* _What to do_:
(A) From the ocean urea text, quote the part starting with "A rare (these" and going on through "statement utterly non-sensical).", word for word.
(B) Please continue the article on injecting urea into the ocean from where it stops, keeping the listing separate.

* _Text for analysis_:
- - -

“If we’re going to entertain such massive measures, they need to be informed by scientific fact and experimentation, and less by opinion and profit motivations,”
A rare (these days) environmental story – a weird one (interesting piece of trivia, Australians: when you call things “weird”, here, Americans will think, quite often, that you said “weed” – even if that interpretation renders your statement utterly non-sensical).
An Australian company is injecting urea into the ocean, hoping to sequester greenhouse-gas pollution and cash in on carbon credits.
If all goes according to plan, oceanic plankton will thrive on the nitrogen-rich urea broth and absorb carbon dioxide. When the plankton die, they’ll sink to the bottom of the sea taking the carbon dioxide with them. The business plan: Companies licensing the technology can sell carbon offsets.

- - -

(Items stored from a collection)
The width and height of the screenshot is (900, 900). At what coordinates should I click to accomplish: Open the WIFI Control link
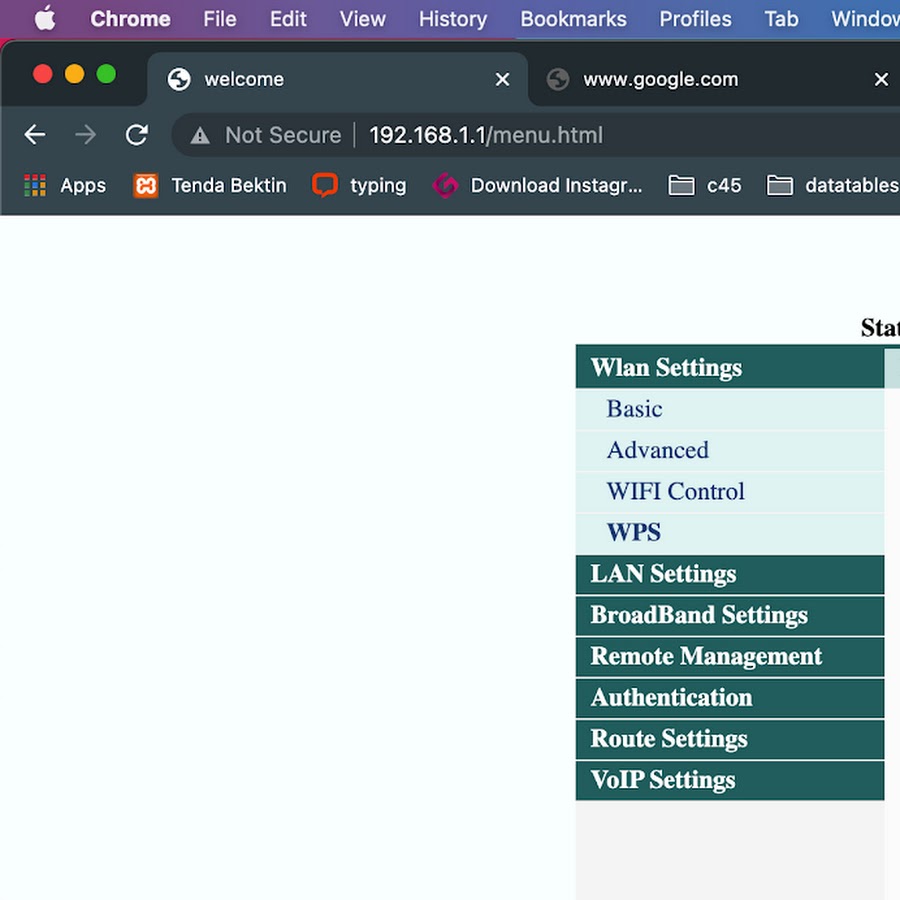675,491
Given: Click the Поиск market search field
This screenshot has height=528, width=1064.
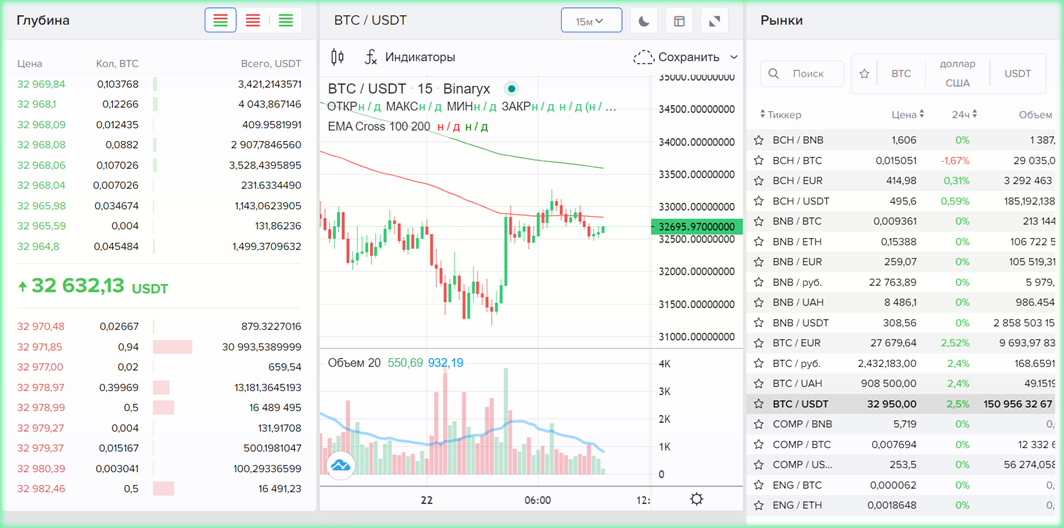Looking at the screenshot, I should click(x=806, y=74).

- - -

* _Results of the exercise_:
(A)
A rare (these days) environmental story – a weird one (interesting piece of trivia, Australians: when you call things “weird”, here, Americans will think, quite often, that you said “weed” – even if that interpretation renders your statement utterly non-sensical).

(B)
But some scientists worry the technique hasn’t been rigorously studied. The nitrogen injections, they say, could feed toxic algae, disrupt poorly understood ecosystems and ultimately release more carbon dioxide than is deep-sixed.
“If we’re going to entertain such massive measures, they need to be informed by scientific fact and experimentation, and less by opinion and profit motivations,” said ocean fertilization researcher Kenneth Coale, director of the Moss Landing Marine Laboratories in California.
People think up crazy shit, these days. I rank this one up with the big mirrors in space. Here is quite an interesting detail:
To produce urea, the company would need to build natural-gas-burning factories. Whether plankton blooms would offset the carbon dioxide released by those factories is unknown. Ocean Nourishment factors urea production into its carbon equations, but commercial pressures threaten the integrity of companies pursuing climate modification, Coale said.
He said that people pursuing climate-engineering projects for profit need to be separated from those who decide whether the projects are a good idea. “Right now, they’re the same.”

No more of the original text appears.